EXCERTO PARA LEITURA:
Mesmo demandando-o em Tribunal, como decorre do considerando (38) Directiva 2009/103/CE do Parlamento Europeu e do Conselho, de 16.09.2009, relativa ao seguro de responsabilidade civil que resulta da circulação de veículos automóveis e à fiscalização do cumprimento da obrigação de segurar esta responsabilidade, onde se escreve que “os representantes para sinistros deverão ter poderes suficientes para representar a empresa de seguros perante sinistrados que tiverem sofrido danos devido a esses acidentes, bem como para representar a empresa de seguros junto das autoridades nacionais, incluindo, se necessário, os tribunais, na medida em que tal seja compatível com as regras de direito internacional privado relativas à atribuição de competência jurisdicional”. E isto na linha dos considerandos (14) e (15) da anterior directiva 2000/26/CE que acabou por ser transposta para a ordem jurídica portuguesa pelo DL n.º 291/2007, de 21.08, que aprovou o regime do sistema de seguro obrigatório de responsabilidade civil automóvel e, desde que o mandato para regularização de sinistros inclua o poder de representação judicial, ou seja, nos casos em que a seguradora estrangeira confira ao representante para regularização de sinistros o poder de a representar judicialmente (cfr Acórdão TRP de 15.11.2018 in www.dgsi.pt).

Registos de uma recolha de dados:
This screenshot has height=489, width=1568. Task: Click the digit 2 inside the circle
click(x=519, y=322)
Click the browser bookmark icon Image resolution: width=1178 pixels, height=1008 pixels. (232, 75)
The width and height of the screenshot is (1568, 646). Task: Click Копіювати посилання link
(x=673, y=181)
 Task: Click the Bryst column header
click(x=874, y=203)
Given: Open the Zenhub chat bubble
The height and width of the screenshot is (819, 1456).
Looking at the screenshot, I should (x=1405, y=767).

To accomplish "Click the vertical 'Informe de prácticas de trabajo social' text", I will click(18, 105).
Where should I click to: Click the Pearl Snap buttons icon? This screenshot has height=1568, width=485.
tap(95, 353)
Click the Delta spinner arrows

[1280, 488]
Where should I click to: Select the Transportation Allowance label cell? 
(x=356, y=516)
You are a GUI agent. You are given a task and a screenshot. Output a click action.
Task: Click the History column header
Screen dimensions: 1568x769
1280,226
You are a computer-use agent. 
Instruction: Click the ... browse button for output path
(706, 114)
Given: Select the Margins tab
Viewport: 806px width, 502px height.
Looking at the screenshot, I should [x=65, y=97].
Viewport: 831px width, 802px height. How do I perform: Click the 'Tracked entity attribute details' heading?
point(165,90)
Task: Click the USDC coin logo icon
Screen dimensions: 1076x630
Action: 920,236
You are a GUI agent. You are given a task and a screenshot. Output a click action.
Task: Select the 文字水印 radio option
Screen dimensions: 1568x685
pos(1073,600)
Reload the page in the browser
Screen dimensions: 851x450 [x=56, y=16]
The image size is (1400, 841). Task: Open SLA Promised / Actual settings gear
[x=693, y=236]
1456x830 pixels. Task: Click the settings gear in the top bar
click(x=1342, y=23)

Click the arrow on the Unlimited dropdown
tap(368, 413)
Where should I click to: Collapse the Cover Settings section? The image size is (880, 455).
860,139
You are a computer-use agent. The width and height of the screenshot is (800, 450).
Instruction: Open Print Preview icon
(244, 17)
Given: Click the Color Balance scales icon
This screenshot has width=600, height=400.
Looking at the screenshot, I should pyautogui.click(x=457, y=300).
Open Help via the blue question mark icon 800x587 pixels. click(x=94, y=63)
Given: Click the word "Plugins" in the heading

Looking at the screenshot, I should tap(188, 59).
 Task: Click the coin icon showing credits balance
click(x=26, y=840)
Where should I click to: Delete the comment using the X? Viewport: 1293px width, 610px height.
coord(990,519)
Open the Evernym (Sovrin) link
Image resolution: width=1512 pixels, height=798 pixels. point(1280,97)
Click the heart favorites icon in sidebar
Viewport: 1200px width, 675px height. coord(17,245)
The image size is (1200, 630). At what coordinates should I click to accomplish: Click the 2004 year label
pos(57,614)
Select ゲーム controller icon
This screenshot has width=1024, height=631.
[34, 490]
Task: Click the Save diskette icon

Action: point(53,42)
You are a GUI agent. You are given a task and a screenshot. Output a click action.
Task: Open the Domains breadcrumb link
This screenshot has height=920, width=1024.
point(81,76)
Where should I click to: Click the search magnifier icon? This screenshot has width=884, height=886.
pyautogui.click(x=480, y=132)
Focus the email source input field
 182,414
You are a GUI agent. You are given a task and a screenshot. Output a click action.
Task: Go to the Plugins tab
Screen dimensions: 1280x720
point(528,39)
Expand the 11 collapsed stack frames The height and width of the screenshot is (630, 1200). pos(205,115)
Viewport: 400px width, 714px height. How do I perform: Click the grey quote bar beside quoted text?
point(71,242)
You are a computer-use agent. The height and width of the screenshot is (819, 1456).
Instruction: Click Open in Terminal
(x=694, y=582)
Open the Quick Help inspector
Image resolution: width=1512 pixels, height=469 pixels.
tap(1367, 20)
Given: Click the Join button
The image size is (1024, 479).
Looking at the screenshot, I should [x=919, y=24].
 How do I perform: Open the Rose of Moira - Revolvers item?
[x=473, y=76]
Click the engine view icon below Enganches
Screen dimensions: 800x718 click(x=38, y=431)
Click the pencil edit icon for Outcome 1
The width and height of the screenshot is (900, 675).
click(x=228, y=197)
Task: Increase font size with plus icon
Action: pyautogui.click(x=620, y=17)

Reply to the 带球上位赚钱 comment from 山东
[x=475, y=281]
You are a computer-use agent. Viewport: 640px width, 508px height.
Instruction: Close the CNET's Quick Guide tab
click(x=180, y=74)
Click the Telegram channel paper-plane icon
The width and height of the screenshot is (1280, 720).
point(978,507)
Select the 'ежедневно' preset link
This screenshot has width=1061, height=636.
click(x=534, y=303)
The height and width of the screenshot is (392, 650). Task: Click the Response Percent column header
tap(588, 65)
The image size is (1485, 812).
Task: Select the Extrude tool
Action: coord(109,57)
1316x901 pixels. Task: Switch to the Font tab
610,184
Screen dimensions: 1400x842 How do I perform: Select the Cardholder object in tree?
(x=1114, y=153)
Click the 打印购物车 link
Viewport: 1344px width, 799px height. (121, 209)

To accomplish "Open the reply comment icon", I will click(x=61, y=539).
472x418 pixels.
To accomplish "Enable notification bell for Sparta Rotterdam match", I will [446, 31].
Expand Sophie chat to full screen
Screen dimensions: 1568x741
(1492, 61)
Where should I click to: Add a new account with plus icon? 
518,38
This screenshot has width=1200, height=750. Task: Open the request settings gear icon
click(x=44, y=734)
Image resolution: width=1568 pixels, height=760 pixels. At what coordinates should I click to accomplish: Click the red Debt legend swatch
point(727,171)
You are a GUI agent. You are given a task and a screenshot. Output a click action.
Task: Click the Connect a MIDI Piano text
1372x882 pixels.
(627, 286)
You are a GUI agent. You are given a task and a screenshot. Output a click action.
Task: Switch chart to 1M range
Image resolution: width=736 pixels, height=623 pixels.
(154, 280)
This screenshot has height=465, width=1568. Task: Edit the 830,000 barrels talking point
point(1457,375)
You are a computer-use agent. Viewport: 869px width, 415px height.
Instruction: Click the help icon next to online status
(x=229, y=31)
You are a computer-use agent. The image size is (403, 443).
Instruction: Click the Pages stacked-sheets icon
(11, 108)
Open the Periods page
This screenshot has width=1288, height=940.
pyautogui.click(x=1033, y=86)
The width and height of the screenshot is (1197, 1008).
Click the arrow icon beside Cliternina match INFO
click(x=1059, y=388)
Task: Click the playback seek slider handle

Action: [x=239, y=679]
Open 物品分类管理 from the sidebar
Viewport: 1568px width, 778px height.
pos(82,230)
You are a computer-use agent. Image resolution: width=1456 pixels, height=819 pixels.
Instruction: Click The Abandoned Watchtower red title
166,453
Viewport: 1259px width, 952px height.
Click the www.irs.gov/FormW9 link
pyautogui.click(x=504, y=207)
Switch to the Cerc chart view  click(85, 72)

TAREFA ESCRITA: Reproduza na íntegra, sem qualquer alteração, o excerto sobre os poderes dos representantes para sinistros das seguradoras. O material não tem qualquer relação com o excerto.

RESPOSTA:
Mesmo demandando-o em Tribunal, como decorre do considerando (38) Directiva 2009/103/CE do Parlamento Europeu e do Conselho, de 16.09.2009, relativa ao seguro de responsabilidade civil que resulta da circulação de veículos automóveis e à fiscalização do cumprimento da obrigação de segurar esta responsabilidade, onde se escreve que “os representantes para sinistros deverão ter poderes suficientes para representar a empresa de seguros perante sinistrados que tiverem sofrido danos devido a esses acidentes, bem como para representar a empresa de seguros junto das autoridades nacionais, incluindo, se necessário, os tribunais, na medida em que tal seja compatível com as regras de direito internacional privado relativas à atribuição de competência jurisdicional”. E isto na linha dos considerandos (14) e (15) da anterior directiva 2000/26/CE que acabou por ser transposta para a ordem jurídica portuguesa pelo DL n.º 291/2007, de 21.08, que aprovou o regime do sistema de seguro obrigatório de responsabilidade civil automóvel e, desde que o mandato para regularização de sinistros inclua o poder de representação judicial, ou seja, nos casos em que a seguradora estrangeira confira ao representante para regularização de sinistros o poder de a representar judicialmente (cfr Acórdão TRP de 15.11.2018 in www.dgsi.pt).